Mr Purple, thanks for your reply.
I won’t address everything you said, as you’ve made some good points, as have others, and I do have a lot to think about. I just wanted to talk about one thing you wrote, because it really surprised me.
Why do you care whether the creature can contemplate life? I fail to see the moral significance of that.
To me the idea that complex thought makes a difference was a self-evident truth, I hadn’t even considered that others may disagree.
As an example of why I believe this, I have a medical condition which used to cause me episodes of acute pain. I can’t stress enough that the physical pain was severe, but I actually feel that the fear was the worst part. Fear of the life I would miss out on if I died, fear for my friends and family if I died, fear that the pain would get worse before it got better – all a result of the fact that I was aware of the cause of the pain and the specific risks that I faced.
Another example – what’s worse, a medical injection or a spider bite?

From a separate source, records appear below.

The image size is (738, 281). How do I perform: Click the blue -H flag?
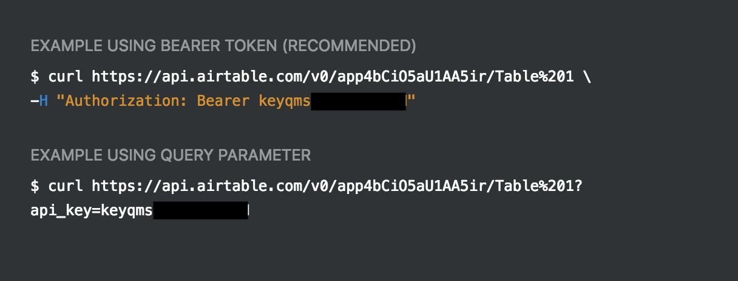point(39,101)
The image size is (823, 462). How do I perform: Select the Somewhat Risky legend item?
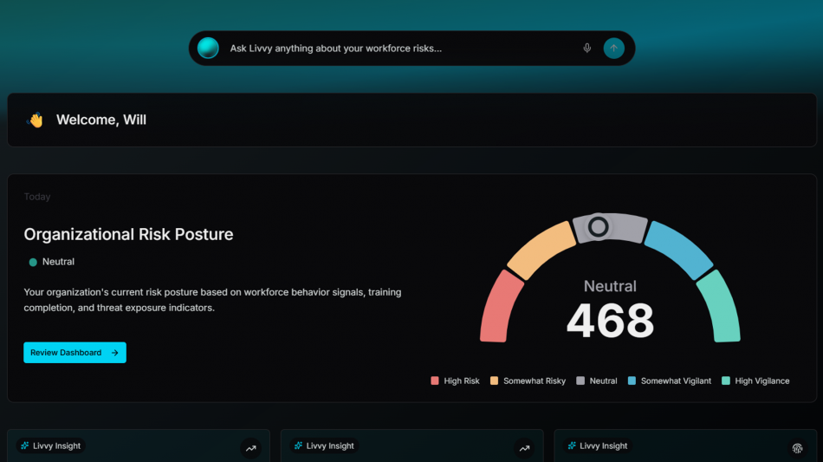[x=528, y=381]
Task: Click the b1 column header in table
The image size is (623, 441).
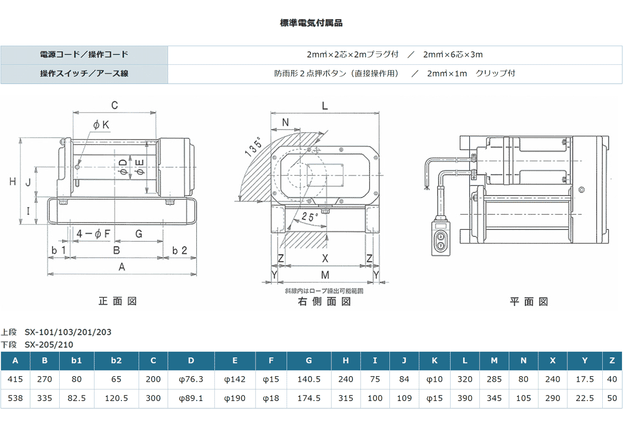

They might hurt equally on a purely physical level, but I think most would agree that a spider bite was worse, if say, you didn’t know if the spider was venomous, or perhaps if you didn’t even see what bit you and didn’t know what it was.
For all we know, the fact they can't mitigate that pain with coping mechanisms may make their suffering more intense than a human.
That’s a good point, and a good counter argument to what I’ve just said. I guess the point is that we just don’t know.
I don’t want to give up something so important to me (and I’m not going to explain again that it’s not simply about the taste of meat compared to the taste of vegan food – something vegans just don’t seem to get) without knowing for sure that it’s morally necessary. But I don’t think it’s possible to know for sure until science can tell us more about what animals are thinking and feeling. That’s not going to happen immediately, and so until then the decision I face is between potentially giving up/significantly changing my life’s passion unnecessarily, and living with the possibility that I am responsible for incalculable pain and suffering.